------ LISTED ENTRIES

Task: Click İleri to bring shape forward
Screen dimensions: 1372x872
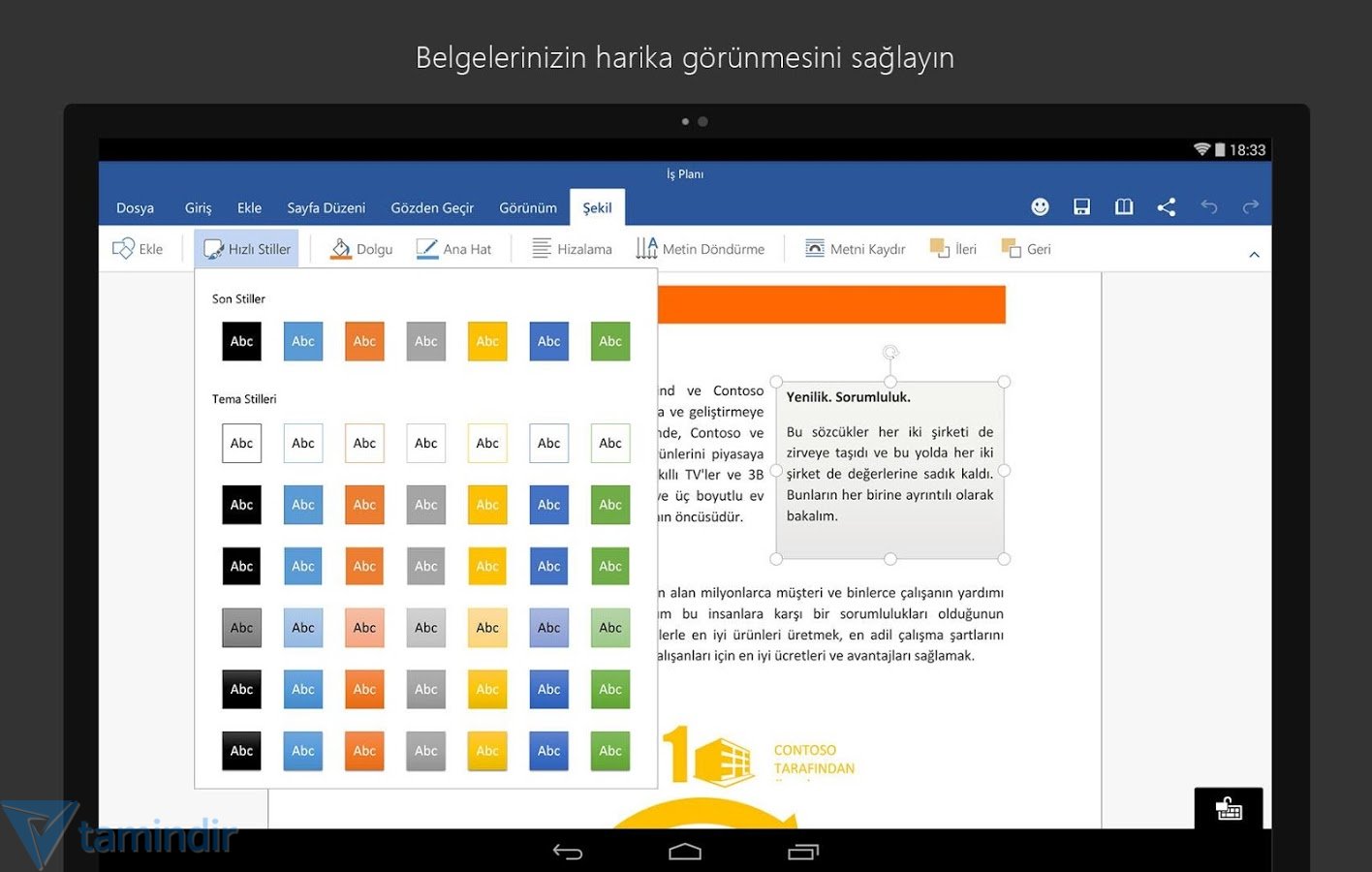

------------
------ LISTED ENTRIES

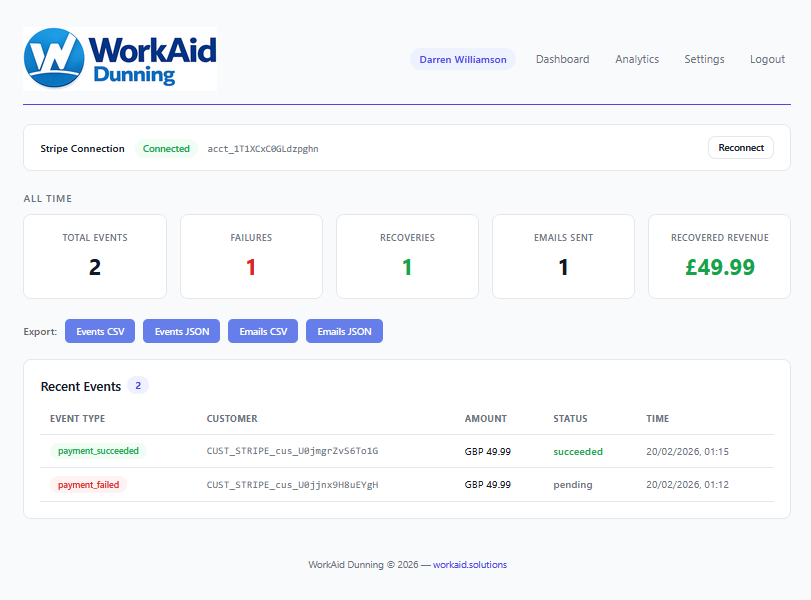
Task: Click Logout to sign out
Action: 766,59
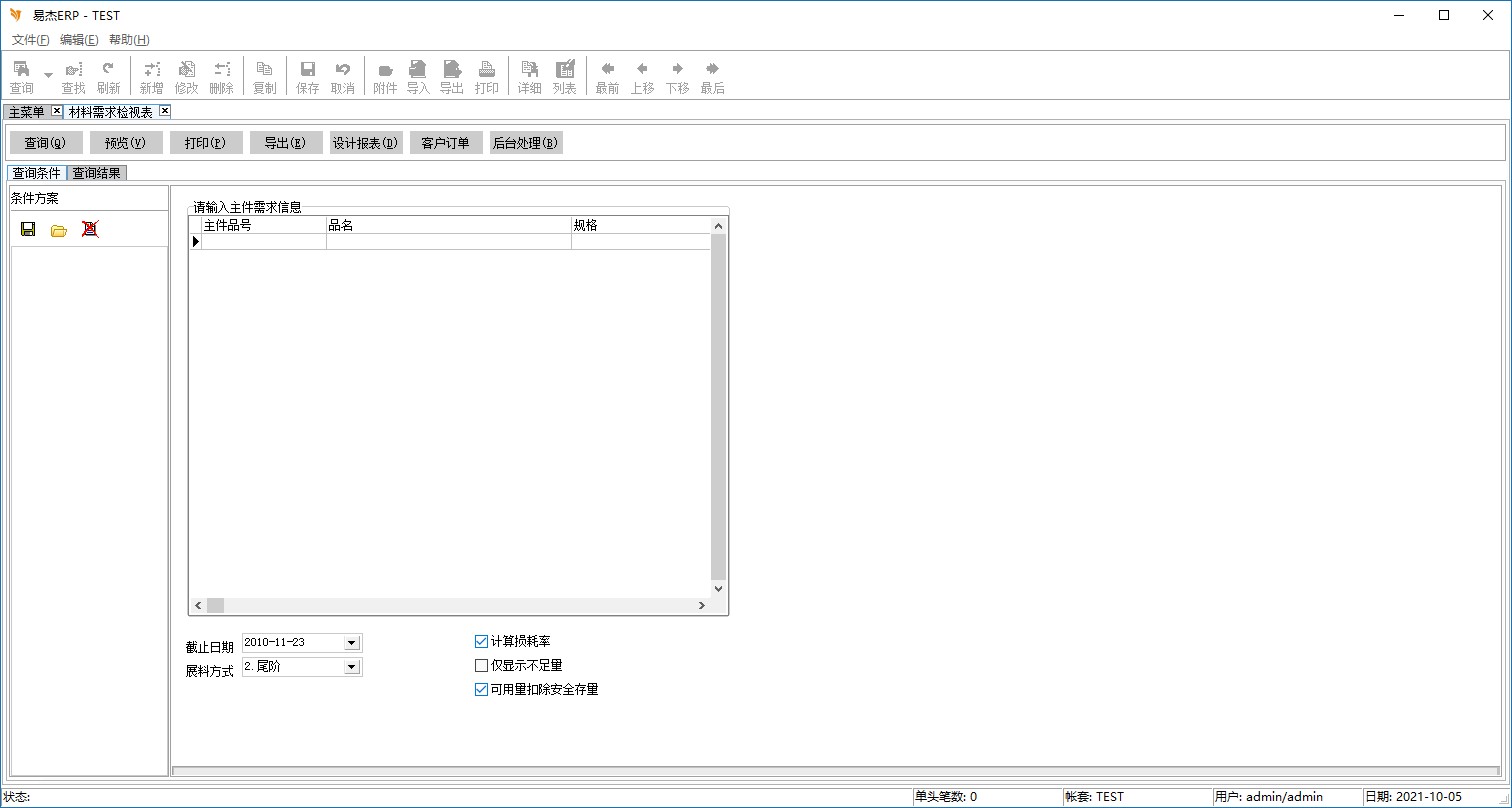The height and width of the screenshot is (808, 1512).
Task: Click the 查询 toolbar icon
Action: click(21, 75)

------------

WHAT THE TASK REQUIRES: Give an exact copy of the lines above from the line with "Task: Click İleri to bring shape forward" up to and including the line with "Screen dimensions: 1372x872", and leave everything else out.

ANSWER TO THIS TASK:
Task: Click İleri to bring shape forward
Screen dimensions: 1372x872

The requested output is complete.